Rezei hoje a dor incontida que trago no peito. Uma dor tão infinda, que somente Deus poderá curar-nos deste amargor que sentimos em nosso coração. Tanta dor que me fez lembrar de um dos versos do grande poeta Fernando Pessoa, que assim dizia: “O poeta é um fingidor. Finge tão completamente. Que chega a fingir que é dor, a dor que deveras sente”. Somos capazes de dominar a dor sentida, menos aqueles que a sentem mais diretamente.

Ainda bem que somos pessoas de fé. É esta mesma fé que nos permite acreditar que o amanhã vai chegar. Uma nova aurora haverá de nascer, assim como chegou o grande dia da vitória da vida sobre a morte. Ele venceu a morte e trouxe-nos a vida nova. Vida alimentada pela presença do Ressuscitado no meio de nós, apontando para outro horizonte da nossa existência. Se Ele venceu, com Ele venceremos também! Ele é a luz e a razão de nosso existir sob uma nova perspectiva de dias vindouros.

Apesar da dor ora sentida, vi renascer em mim uma nova esperança, assim que me propus a rezar com o texto da primeira leitura da liturgia de hoje (At 4,32-37). Um texto belíssimo e ao mesmo tempo revigorante, que narra para nós a experiência das primeiras comunidades cristas, à luz da Páscoa do Cristo Ressuscitado. “Ninguém considerava como próprias as coisas que possuía, mas tudo entre eles era posto em comum. (At 4,32). Estas comunidades entenderam perfeitamente o que Jesus havia proposto, quando da sua estada no meio dos pobres da Galileia.

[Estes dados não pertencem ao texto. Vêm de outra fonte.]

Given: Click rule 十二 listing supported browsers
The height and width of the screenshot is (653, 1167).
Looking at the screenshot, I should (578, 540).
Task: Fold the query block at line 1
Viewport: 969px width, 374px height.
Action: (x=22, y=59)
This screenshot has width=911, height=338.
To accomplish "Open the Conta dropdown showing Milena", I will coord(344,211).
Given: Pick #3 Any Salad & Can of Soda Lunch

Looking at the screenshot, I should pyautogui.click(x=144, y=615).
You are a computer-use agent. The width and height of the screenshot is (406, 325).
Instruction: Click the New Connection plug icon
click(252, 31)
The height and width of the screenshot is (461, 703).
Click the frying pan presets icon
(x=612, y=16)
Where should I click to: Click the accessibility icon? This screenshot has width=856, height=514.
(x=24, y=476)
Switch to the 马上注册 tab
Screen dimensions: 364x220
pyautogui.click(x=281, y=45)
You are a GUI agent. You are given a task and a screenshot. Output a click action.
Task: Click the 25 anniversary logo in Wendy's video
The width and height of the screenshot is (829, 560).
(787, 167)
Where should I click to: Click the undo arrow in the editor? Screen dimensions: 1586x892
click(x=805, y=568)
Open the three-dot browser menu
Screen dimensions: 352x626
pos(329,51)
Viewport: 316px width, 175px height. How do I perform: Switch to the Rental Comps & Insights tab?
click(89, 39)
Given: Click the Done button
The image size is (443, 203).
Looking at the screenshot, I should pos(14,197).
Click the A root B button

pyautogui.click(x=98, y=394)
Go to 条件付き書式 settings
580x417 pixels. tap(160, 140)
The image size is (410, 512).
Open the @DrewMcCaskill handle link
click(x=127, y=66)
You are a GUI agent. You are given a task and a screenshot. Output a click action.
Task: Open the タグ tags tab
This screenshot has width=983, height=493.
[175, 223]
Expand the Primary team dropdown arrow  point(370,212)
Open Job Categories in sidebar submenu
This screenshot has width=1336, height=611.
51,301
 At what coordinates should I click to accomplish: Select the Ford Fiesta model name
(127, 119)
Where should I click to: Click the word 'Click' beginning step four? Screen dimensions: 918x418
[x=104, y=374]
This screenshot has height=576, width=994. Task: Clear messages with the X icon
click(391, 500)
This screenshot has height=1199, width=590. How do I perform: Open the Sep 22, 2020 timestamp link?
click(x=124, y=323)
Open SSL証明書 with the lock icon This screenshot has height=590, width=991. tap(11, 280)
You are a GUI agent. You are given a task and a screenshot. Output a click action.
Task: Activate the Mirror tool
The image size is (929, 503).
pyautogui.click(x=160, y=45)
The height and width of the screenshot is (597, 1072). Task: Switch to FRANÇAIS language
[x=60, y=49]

Uma sociedade alternativa, onde a partilha dos bens não era algo teórico, mas fruto da experiência de fé comprometida e engajada com as causas de Jesus de Nazaré. Dirão alguns incautos que se trata de um texto esquerdista, de um comunista qualquer que se encarregou de fazer a tradução do texto do Novo Testamento de forma tendenciosa ideologicamente. Felizmente não é disso que se trata o texto em questão. É Evangelho mesmo, como nos diria o papa Francisco. É a proposta de Jesus com a instauração do Reino de Justiça, fraternidade e partilha entre nós.

Há relatos de algumas comunidades cristãs, católicas que se recusam a fazer a leitura deste texto de hoje. Ou senão, quando lêem, não fazem a menor referência dele nas reflexões homiléticas. Sem dúvida, este texto os incomoda demais, ao ponto de não fazer nenhuma questão de que sejam refletidos, como possível proposta de projeto de vida. É o retrato fiel das primeiras comunidades, cujo espírito de comunhão que gera a concórdia fraterna e a partilha dos bens. Uma partilha livre e consciente, exigida pela necessidade de cada um e cada uma, voltada para os mais necessitados, de modo a destruir o contraste e a distância entre ricos e pobres. Rompe com o espírito capitalista de posse e propriedade privada: os bens são destinados ao usufruto de todos.

Neste sentido, vem a calhar uma das falas recentes do Papa Francisco nos alertando-nos da necessidade de: “Não vivamos uma fé pela metade, que recebe, mas não doa, que acolhe o dom, mas não se faz dom. Obtivemos misericórdia, tornemo-nos misericordiosos. Com efeito, se o amor acaba em nós mesmos, a fé evapora-se num intimismo estéril”. Fé que nos desafia a viver a vida da comunidade. Viver em comunidade é uma das essenciais do cristianismo. É na dimensão comunitária que temos a oportunidade de viver a nossa fé de maneira encarnada, enfrentando os desafios do dia a dia. Não se trata apenas de uma fé individualizada e intimista, que nos sintoniza com Deus, mas que falta o outro vértice da cruz que é a dimensão da caminhada com os irmãos e irmãs na comunidade. Lembrando antes de tudo que “a igreja que vai impactar o mundo não é a que estamos indo, mas a aquela que estamos sendo.” Igreja que se faz presente na comunidade, pois é na comunidade que é que seremos felizes, como sempre cantamos desde a década de oitenta em nossas comunidades de base.